[Goal] Copy the rows below word for word, keeping every line in its original order.

[Data listing]
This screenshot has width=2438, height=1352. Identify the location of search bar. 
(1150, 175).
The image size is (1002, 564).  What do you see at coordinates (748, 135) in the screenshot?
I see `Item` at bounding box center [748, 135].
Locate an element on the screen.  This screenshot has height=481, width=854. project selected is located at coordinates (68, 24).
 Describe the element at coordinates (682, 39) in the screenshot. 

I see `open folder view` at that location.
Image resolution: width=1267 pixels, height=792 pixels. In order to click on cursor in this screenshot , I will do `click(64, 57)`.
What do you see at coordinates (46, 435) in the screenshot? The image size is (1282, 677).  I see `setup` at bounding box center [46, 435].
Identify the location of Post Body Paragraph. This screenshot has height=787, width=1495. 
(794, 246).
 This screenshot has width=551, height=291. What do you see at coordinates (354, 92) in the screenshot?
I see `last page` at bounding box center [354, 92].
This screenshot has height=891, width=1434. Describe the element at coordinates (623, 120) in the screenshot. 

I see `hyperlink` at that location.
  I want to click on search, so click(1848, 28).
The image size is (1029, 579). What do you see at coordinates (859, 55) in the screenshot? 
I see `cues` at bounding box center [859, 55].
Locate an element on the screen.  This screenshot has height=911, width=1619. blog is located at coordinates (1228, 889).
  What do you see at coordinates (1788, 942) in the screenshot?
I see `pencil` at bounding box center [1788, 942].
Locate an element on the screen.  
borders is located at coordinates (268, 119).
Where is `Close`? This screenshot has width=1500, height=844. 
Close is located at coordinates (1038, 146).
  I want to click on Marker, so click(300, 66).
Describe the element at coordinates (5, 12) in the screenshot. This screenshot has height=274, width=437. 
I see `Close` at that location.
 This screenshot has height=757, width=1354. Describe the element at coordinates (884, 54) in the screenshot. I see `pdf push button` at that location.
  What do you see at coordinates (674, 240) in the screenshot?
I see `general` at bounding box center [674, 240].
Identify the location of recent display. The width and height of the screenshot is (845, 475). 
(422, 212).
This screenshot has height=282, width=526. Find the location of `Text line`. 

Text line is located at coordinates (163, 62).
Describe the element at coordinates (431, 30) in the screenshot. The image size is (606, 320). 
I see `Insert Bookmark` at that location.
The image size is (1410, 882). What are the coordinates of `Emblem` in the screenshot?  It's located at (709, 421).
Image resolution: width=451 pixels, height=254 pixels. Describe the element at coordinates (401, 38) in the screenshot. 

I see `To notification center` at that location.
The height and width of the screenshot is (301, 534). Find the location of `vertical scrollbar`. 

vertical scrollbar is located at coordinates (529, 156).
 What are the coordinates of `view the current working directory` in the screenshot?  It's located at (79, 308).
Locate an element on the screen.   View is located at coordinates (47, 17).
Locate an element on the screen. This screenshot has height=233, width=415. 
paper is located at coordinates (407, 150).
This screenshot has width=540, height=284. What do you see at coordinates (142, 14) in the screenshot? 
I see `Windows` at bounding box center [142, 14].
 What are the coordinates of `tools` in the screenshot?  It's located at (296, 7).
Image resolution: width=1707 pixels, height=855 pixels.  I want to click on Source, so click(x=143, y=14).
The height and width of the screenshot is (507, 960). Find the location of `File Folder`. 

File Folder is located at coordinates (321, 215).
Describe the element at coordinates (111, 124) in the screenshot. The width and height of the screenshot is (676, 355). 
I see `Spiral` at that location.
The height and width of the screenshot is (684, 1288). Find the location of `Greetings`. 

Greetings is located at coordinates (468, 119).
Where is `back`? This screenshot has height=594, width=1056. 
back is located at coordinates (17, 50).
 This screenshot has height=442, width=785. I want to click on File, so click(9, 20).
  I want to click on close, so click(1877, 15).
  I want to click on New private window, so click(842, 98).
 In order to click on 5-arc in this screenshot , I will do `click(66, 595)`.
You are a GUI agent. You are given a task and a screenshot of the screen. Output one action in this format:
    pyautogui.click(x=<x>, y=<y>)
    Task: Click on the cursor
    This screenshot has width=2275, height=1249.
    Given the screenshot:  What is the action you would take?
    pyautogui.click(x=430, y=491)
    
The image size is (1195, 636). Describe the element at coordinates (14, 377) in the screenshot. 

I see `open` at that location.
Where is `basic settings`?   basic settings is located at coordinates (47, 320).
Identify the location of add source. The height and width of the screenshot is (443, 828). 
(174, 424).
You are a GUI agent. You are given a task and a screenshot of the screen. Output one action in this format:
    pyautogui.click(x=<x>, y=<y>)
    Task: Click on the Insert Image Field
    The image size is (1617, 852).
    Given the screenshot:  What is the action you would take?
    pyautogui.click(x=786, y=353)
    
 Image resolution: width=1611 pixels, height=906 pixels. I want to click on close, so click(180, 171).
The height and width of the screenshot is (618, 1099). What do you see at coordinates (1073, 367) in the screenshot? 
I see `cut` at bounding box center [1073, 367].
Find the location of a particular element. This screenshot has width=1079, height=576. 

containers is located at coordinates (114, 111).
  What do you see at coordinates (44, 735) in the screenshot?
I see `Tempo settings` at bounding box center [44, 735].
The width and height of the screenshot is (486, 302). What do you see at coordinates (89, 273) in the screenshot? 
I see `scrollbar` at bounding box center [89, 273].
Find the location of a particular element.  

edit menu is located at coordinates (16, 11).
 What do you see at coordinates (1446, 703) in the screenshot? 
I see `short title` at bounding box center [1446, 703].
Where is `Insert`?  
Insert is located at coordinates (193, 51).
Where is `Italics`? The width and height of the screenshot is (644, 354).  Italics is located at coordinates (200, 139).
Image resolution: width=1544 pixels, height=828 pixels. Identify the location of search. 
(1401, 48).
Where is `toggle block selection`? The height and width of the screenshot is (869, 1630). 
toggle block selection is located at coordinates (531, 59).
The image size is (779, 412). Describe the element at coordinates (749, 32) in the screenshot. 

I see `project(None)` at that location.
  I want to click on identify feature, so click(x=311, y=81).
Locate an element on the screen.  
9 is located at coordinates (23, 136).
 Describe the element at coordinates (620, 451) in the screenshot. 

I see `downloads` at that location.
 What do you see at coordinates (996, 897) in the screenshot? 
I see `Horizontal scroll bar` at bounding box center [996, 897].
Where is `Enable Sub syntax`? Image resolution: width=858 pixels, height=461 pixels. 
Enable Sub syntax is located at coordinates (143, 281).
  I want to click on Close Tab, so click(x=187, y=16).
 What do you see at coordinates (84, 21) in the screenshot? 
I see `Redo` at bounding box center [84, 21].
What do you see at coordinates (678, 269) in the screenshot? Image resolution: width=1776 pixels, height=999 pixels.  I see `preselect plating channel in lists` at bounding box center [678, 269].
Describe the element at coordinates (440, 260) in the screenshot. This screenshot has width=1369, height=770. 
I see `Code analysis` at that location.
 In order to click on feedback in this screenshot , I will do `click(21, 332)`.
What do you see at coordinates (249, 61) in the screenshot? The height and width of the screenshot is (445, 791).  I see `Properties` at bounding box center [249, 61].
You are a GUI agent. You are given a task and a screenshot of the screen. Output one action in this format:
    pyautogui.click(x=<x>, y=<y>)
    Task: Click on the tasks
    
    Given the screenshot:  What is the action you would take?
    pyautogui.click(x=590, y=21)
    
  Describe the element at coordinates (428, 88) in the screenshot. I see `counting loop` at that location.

[Task result]
This screenshot has width=2438, height=1352. Identify the location of search bar. 
(1150, 175).
The image size is (1002, 564).  What do you see at coordinates (748, 135) in the screenshot?
I see `Item` at bounding box center [748, 135].
Locate an element on the screen.  This screenshot has height=481, width=854. project selected is located at coordinates (68, 24).
 Describe the element at coordinates (682, 39) in the screenshot. 

I see `open folder view` at that location.
Image resolution: width=1267 pixels, height=792 pixels. In order to click on cursor in this screenshot , I will do `click(64, 57)`.
What do you see at coordinates (46, 435) in the screenshot? The image size is (1282, 677).  I see `setup` at bounding box center [46, 435].
Identify the location of Post Body Paragraph. This screenshot has height=787, width=1495. 
(794, 246).
 This screenshot has width=551, height=291. What do you see at coordinates (354, 92) in the screenshot?
I see `last page` at bounding box center [354, 92].
This screenshot has height=891, width=1434. Describe the element at coordinates (623, 120) in the screenshot. 

I see `hyperlink` at that location.
  I want to click on search, so click(1848, 28).
The image size is (1029, 579). What do you see at coordinates (859, 55) in the screenshot? 
I see `cues` at bounding box center [859, 55].
Locate an element on the screen.  This screenshot has height=911, width=1619. blog is located at coordinates (1228, 889).
  What do you see at coordinates (1788, 942) in the screenshot?
I see `pencil` at bounding box center [1788, 942].
Locate an element on the screen.  
borders is located at coordinates (268, 119).
Where is `Close`? This screenshot has width=1500, height=844. 
Close is located at coordinates (1038, 146).
  I want to click on Marker, so click(300, 66).
Describe the element at coordinates (5, 12) in the screenshot. This screenshot has height=274, width=437. 
I see `Close` at that location.
 This screenshot has height=757, width=1354. Describe the element at coordinates (884, 54) in the screenshot. I see `pdf push button` at that location.
  What do you see at coordinates (674, 240) in the screenshot?
I see `general` at bounding box center [674, 240].
Identify the location of recent display. The width and height of the screenshot is (845, 475). 
(422, 212).
This screenshot has height=282, width=526. Find the location of `Text line`. 

Text line is located at coordinates (163, 62).
Describe the element at coordinates (431, 30) in the screenshot. The image size is (606, 320). 
I see `Insert Bookmark` at that location.
The image size is (1410, 882). What are the coordinates of `Emblem` in the screenshot?  It's located at (709, 421).
Image resolution: width=451 pixels, height=254 pixels. Describe the element at coordinates (401, 38) in the screenshot. 

I see `To notification center` at that location.
The height and width of the screenshot is (301, 534). Find the location of `vertical scrollbar`. 

vertical scrollbar is located at coordinates (529, 156).
 What are the coordinates of `view the current working directory` in the screenshot?  It's located at (79, 308).
Locate an element on the screen.   View is located at coordinates (47, 17).
Locate an element on the screen. This screenshot has height=233, width=415. 
paper is located at coordinates (407, 150).
This screenshot has width=540, height=284. What do you see at coordinates (142, 14) in the screenshot? 
I see `Windows` at bounding box center [142, 14].
 What are the coordinates of `tools` in the screenshot?  It's located at (296, 7).
Image resolution: width=1707 pixels, height=855 pixels.  I want to click on Source, so click(x=143, y=14).
The height and width of the screenshot is (507, 960). Find the location of `File Folder`. 

File Folder is located at coordinates (321, 215).
Describe the element at coordinates (111, 124) in the screenshot. The width and height of the screenshot is (676, 355). 
I see `Spiral` at that location.
The height and width of the screenshot is (684, 1288). Find the location of `Greetings`. 

Greetings is located at coordinates (468, 119).
Where is `back`? This screenshot has height=594, width=1056. 
back is located at coordinates (17, 50).
 This screenshot has height=442, width=785. I want to click on File, so click(9, 20).
  I want to click on close, so click(1877, 15).
  I want to click on New private window, so click(842, 98).
 In order to click on 5-arc in this screenshot , I will do `click(66, 595)`.
You are a GUI agent. You are given a task and a screenshot of the screen. Output one action in this format:
    pyautogui.click(x=<x>, y=<y>)
    Task: Click on the cursor
    This screenshot has width=2275, height=1249.
    Given the screenshot:  What is the action you would take?
    pyautogui.click(x=430, y=491)
    
The image size is (1195, 636). Describe the element at coordinates (14, 377) in the screenshot. 

I see `open` at that location.
Where is `basic settings`?   basic settings is located at coordinates (47, 320).
Identify the location of add source. The height and width of the screenshot is (443, 828). 
(174, 424).
You are a GUI agent. You are given a task and a screenshot of the screen. Output one action in this format:
    pyautogui.click(x=<x>, y=<y>)
    Task: Click on the Insert Image Field
    The image size is (1617, 852).
    Given the screenshot:  What is the action you would take?
    pyautogui.click(x=786, y=353)
    
 Image resolution: width=1611 pixels, height=906 pixels. I want to click on close, so click(180, 171).
The height and width of the screenshot is (618, 1099). What do you see at coordinates (1073, 367) in the screenshot? 
I see `cut` at bounding box center [1073, 367].
Find the location of a particular element. This screenshot has width=1079, height=576. 

containers is located at coordinates (114, 111).
  What do you see at coordinates (44, 735) in the screenshot?
I see `Tempo settings` at bounding box center [44, 735].
The width and height of the screenshot is (486, 302). What do you see at coordinates (89, 273) in the screenshot? 
I see `scrollbar` at bounding box center [89, 273].
Find the location of a particular element.  

edit menu is located at coordinates (16, 11).
 What do you see at coordinates (1446, 703) in the screenshot? 
I see `short title` at bounding box center [1446, 703].
Where is `Insert`?  
Insert is located at coordinates (193, 51).
Where is `Italics`? The width and height of the screenshot is (644, 354).  Italics is located at coordinates (200, 139).
Image resolution: width=1544 pixels, height=828 pixels. Identify the location of search. 
(1401, 48).
Where is `toggle block selection`? The height and width of the screenshot is (869, 1630). 
toggle block selection is located at coordinates (531, 59).
The image size is (779, 412). Describe the element at coordinates (749, 32) in the screenshot. 

I see `project(None)` at that location.
  I want to click on identify feature, so click(x=311, y=81).
Locate an element on the screen.  
9 is located at coordinates (23, 136).
 Describe the element at coordinates (620, 451) in the screenshot. 

I see `downloads` at that location.
 What do you see at coordinates (996, 897) in the screenshot? 
I see `Horizontal scroll bar` at bounding box center [996, 897].
Where is `Enable Sub syntax`? Image resolution: width=858 pixels, height=461 pixels. 
Enable Sub syntax is located at coordinates (143, 281).
  I want to click on Close Tab, so click(x=187, y=16).
 What do you see at coordinates (84, 21) in the screenshot? 
I see `Redo` at bounding box center [84, 21].
What do you see at coordinates (678, 269) in the screenshot? Image resolution: width=1776 pixels, height=999 pixels.  I see `preselect plating channel in lists` at bounding box center [678, 269].
Describe the element at coordinates (440, 260) in the screenshot. This screenshot has width=1369, height=770. 
I see `Code analysis` at that location.
 In order to click on feedback in this screenshot , I will do `click(21, 332)`.
What do you see at coordinates (249, 61) in the screenshot? The height and width of the screenshot is (445, 791).  I see `Properties` at bounding box center [249, 61].
You are a GUI agent. You are given a task and a screenshot of the screen. Output one action in this format:
    pyautogui.click(x=<x>, y=<y>)
    Task: Click on the tasks
    
    Given the screenshot:  What is the action you would take?
    pyautogui.click(x=590, y=21)
    
  Describe the element at coordinates (428, 88) in the screenshot. I see `counting loop` at that location.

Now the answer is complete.